One was the absolute refusal of anyone to testify against him. Another was the convenient disappearance of anyone who opposed him. But even that would not have been enough without enormous political clout. He had influence in high places, and a lot of it.
He was a relentless donor to good causes, all publicized. He endowed schools, hospitals, bursaries, scholarships; and always for the poor of the barrios.
He donated, but much more quietly, not to one political party but to all of them, including that of President Álvaro Uribe, who had sworn to crush the cocaine industry. In each case, he allowed these gifts to become known to those who mattered. He even paid for the raising of the orphans of murdered police and customs officers, even though their colleagues suspected who had ordered the killing.
And above all he ingratiated himself with the Catholic Church. Not a monastery or priest’s house fell on hard times but he would not donate toward the restoration. This he made highly visible, as also his regular worship right among the peasant and estate workers in the parish church adjoining his country mansion, meaning his official rural residence, not the many and varied farms owned in false names where he met other members of the Brotherhood he had created to manufacture and market up to eight hundred tons of cocaine each year.
“He is,” mused Devereaux admiringly, “a maestro.” He hoped the Don had not also read the Ping-fa, the Art of War.
The Cobra knew that the litany of missing cargoes, arrested agents and ruined buyer networks would not be written off as coincidence for much longer.

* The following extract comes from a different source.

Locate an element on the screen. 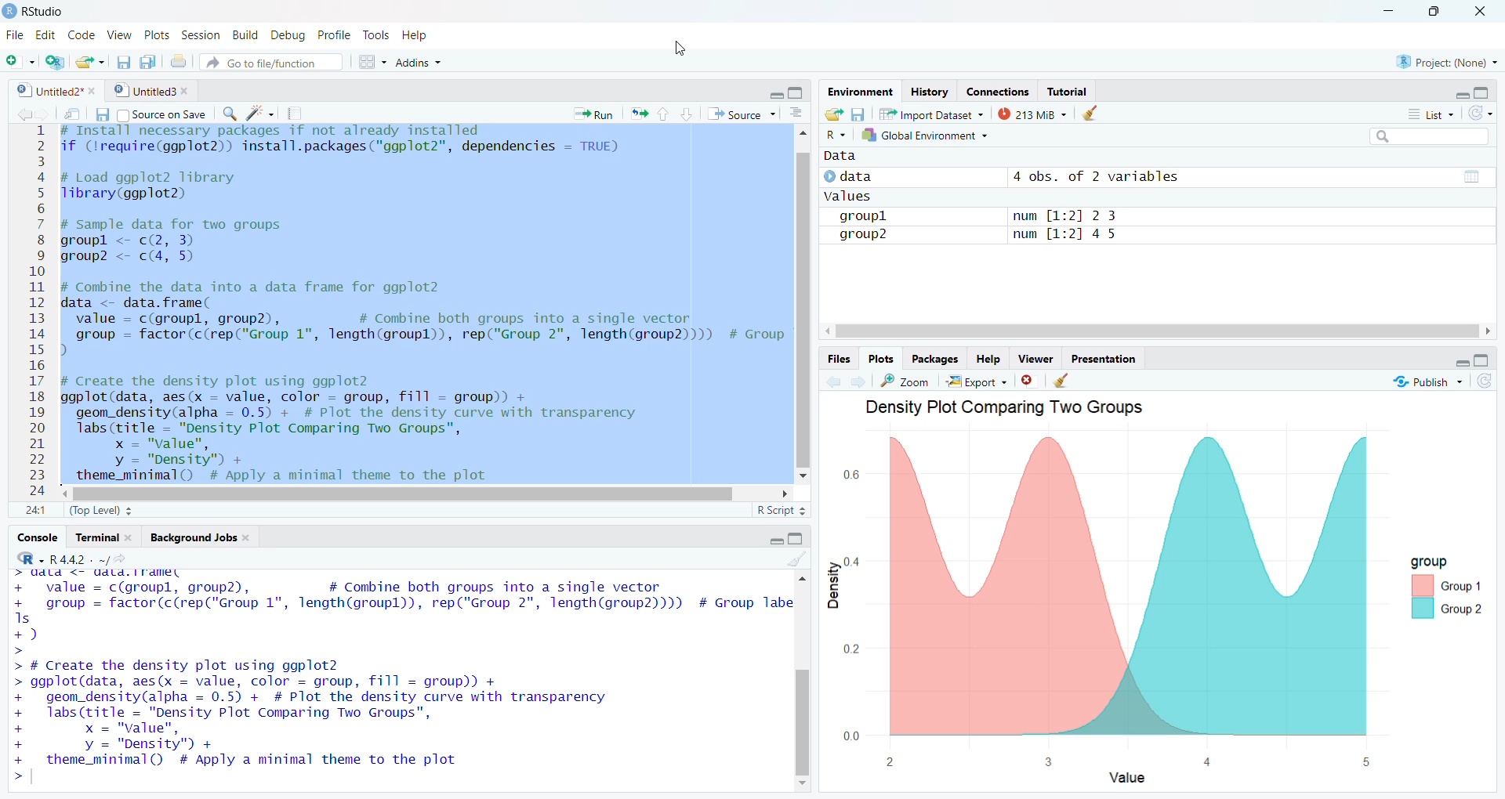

There are just so many coincidences that a clever man will accept, and the higher the level of paranoia, the fewer the number. The first cover, of nonexistence, would soon be disbelieved, and the Don would realize he had a new and much more dangerous enemy who did not play by the rules.
After that would come cover number two: invisibility. Sun-tzu had declared that a man cannot defeat an invisible enemy. The wise old Chinese man had lived long before the ultra-high technology of the Cobra’s world. But there were new weapons that could keep the Cobra invisible long after the Don had realized that there was a new enemy out there.

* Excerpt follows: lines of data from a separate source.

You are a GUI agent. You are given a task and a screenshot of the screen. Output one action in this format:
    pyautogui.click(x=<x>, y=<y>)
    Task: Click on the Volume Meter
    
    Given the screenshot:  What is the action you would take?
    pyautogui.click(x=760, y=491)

A primary factor in the exposure of his existence was going to be the Rat List. To blow away 117 corrupt officials in a series of strikes across two continents in a single campaign would be too much. He would feed the Rats into the FLO mincer very slowly until the peso dropped somewhere in Colombia. And, anyway, sooner or later, there would be a leak.
But that week in August, he sent Cal Dexter to break the sad news to three governmental authorities under conditions, he hoped, of massive discretion.
In a hard week of traveling and conferring, Cal Dexter apprised the USA there was a bad one in the docks of San Francisco; the Italians learned they had a corrupt senior customs official in Ostia; and the Spanish should start to tail a dock master at Santander.